● DIRECTIONS FOR THIS TASK: All lines from the one holding "You are a computer-use agent. The" down to the last line of the entries are to be reproduced exactly, with no other lines.

Segment Start: INFORMATION PROVIDED

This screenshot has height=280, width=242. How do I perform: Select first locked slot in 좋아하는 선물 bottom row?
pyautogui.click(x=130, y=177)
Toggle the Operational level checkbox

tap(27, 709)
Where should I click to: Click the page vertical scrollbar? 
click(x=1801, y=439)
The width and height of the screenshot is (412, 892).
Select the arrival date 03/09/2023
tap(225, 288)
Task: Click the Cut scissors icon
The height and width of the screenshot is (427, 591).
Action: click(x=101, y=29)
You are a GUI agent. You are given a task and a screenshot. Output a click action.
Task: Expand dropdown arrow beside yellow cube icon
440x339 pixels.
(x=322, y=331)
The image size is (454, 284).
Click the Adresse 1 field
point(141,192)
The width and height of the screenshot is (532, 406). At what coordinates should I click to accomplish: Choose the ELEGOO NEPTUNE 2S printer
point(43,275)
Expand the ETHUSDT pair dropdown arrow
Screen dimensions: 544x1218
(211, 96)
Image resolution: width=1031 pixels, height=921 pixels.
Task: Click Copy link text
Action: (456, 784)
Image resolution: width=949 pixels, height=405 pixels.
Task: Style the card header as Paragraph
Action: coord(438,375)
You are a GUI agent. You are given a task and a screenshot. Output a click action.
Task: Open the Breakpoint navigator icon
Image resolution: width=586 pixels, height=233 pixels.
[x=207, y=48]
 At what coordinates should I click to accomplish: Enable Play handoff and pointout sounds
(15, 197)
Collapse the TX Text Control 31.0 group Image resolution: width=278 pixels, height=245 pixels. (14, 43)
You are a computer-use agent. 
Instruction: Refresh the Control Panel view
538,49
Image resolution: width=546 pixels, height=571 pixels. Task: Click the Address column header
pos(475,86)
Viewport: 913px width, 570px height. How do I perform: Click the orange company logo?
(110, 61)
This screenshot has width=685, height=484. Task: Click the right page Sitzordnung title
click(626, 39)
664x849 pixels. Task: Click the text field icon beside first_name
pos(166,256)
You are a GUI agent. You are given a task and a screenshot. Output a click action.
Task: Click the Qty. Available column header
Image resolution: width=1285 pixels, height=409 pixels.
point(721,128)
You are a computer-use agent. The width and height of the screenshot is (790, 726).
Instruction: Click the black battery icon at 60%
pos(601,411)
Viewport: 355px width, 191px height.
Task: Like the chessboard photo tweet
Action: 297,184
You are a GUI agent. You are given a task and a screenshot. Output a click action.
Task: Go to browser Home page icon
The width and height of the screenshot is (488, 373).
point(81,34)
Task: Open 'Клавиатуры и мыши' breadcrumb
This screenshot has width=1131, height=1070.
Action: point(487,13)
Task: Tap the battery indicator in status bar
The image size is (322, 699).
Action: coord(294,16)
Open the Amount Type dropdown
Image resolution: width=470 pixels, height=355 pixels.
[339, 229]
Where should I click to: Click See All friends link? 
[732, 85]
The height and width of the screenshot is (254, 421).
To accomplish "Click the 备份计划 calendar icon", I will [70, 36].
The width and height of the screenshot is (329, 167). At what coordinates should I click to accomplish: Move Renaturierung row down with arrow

Segment End: INFORMATION PROVIDED

● RESPONSE:
You are a computer-use agent. The width and height of the screenshot is (790, 726).
Instruction: Click the black battery icon at 60%
pos(601,411)
Viewport: 355px width, 191px height.
Task: Like the chessboard photo tweet
Action: 297,184
You are a GUI agent. You are given a task and a screenshot. Output a click action.
Task: Go to browser Home page icon
The width and height of the screenshot is (488, 373).
point(81,34)
Task: Open 'Клавиатуры и мыши' breadcrumb
This screenshot has width=1131, height=1070.
Action: point(487,13)
Task: Tap the battery indicator in status bar
The image size is (322, 699).
Action: coord(294,16)
Open the Amount Type dropdown
Image resolution: width=470 pixels, height=355 pixels.
[339, 229]
Where should I click to: Click See All friends link? 
[732, 85]
The height and width of the screenshot is (254, 421).
To accomplish "Click the 备份计划 calendar icon", I will [70, 36].
The width and height of the screenshot is (329, 167). At what coordinates should I click to accomplish: Move Renaturierung row down with arrow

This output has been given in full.